The Aroma of Empathos
Comparative commentary by Diane Apostolos-Cappadona
Given their power to influence ideas and beliefs, including the cultural reshaping of female identities, works of art can be dangerous. An artist can intend a particular interpretation of her theme or motif when creating a work—and sometimes a moral message. That message is inevitably mired within the culture in which it is created.
However, as time passes, images retain the potential to be seen anew and reinterpreted in terms of later cultural perspectives. The cultural reshaping of Mary Magdalene witnesses her over-two-millennia-long journey through the modalities of feminine passivity, submission, power, influence, and action to one of female agency. This journey is reflected in the variations in her iconography as the Woman with Nard.

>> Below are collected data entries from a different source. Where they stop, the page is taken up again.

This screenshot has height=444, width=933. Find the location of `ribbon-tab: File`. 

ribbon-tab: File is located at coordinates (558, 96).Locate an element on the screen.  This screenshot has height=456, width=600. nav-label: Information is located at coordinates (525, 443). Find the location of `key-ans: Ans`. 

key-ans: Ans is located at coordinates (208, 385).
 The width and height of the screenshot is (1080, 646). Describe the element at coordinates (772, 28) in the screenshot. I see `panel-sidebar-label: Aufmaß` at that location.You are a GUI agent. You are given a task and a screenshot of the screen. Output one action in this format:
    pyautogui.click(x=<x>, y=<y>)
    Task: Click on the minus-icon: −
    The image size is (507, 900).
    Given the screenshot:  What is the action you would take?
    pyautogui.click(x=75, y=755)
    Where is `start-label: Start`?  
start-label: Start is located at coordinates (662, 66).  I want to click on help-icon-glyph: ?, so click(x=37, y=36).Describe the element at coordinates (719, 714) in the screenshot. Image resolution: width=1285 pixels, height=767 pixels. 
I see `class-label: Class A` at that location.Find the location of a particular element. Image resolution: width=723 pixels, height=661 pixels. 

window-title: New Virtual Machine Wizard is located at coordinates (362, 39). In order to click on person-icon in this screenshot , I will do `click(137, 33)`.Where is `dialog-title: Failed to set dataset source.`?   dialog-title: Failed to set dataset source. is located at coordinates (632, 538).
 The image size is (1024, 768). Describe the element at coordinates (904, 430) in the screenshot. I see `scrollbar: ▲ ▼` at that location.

Within the borders of these three depictions of feasting are visual echoes of other scriptural meals from the Multiplication of the Loaves and the Fishes to the Last Supper all of which have eucharistic associations in Christian tradition. However, it is the sacramental implications of anointing in preparation for the anticipated sacrificial death of Jesus that the woman with the jar of nard comes to signify.
Whether this woman is identified by name or not, like earlier generations of Christian believers, we know her by her actions—either of breaking the ointment box over Jesus’s head (Matthew 26:6–13; Mark 24:3–9) or of mixing her tears with the nard as she anoints his feet (John 12:1–8), for she is inseparable from her alabaster jar or box. Under normal iconographic standards, the Christian Church came to know her as Mary Magdalene, especially in works of visual and dramatic art. Sometimes, as reflected in the fifteenth-century illumination featured here, the unguent jar may be absent, but her posture and gestures signify the act and meaning of the sacrament of anointing.
Further, whether appropriately identified or misidentified as the fallen sinner, Mary Magdalene was a popular reference-point for clergy and laity alike once annual confession to a priest was made an obligatory condition of admission to the Eucharist during Lent—a rule promulgated by the Fourth Lateran Council of 1215.
The perception of Mary Magdalene as a model sinner, on account of her penitence, was enhanced by her characterization in The Golden Legend authored by the Dominican Jacobus da Voragine (c.1229–98). The chapter on Mary Magdalene solidified her identity as the woman from whom seven devils were exorcized, as the woman positioned at the feet of Jesus which she washed with her tears and dried with her hair as she anointed him with precious ointments, as the forgiven sinner, and as the sister of Lazarus and Martha of Bethany but who took the better part when she sat at Jesus’s feet when he was teaching.
By the time of El Greco’s painterly interpretations and as perhaps the most flexible of all biblical women in her complex iconology, Mary Magdalene was the female ideal of the contemplative life, given her thirty-three years of meditation and prayer, her renunciation of material goods following her conversion, her evangelization of France, and her retreat to La-Sainte-Baume. She was celebrated as a remorseful forgiven sinner who experienced mystical ecstasy and also as the devoted female follower of Jesus who stood at the foot of his cross. Hers was a quasi-sacramental experience of penance and consecration, and her activities as an anointer offered a model for the incorporation of Christian women into the spirit of Christ through the seal of the gifts of the Holy Spirit.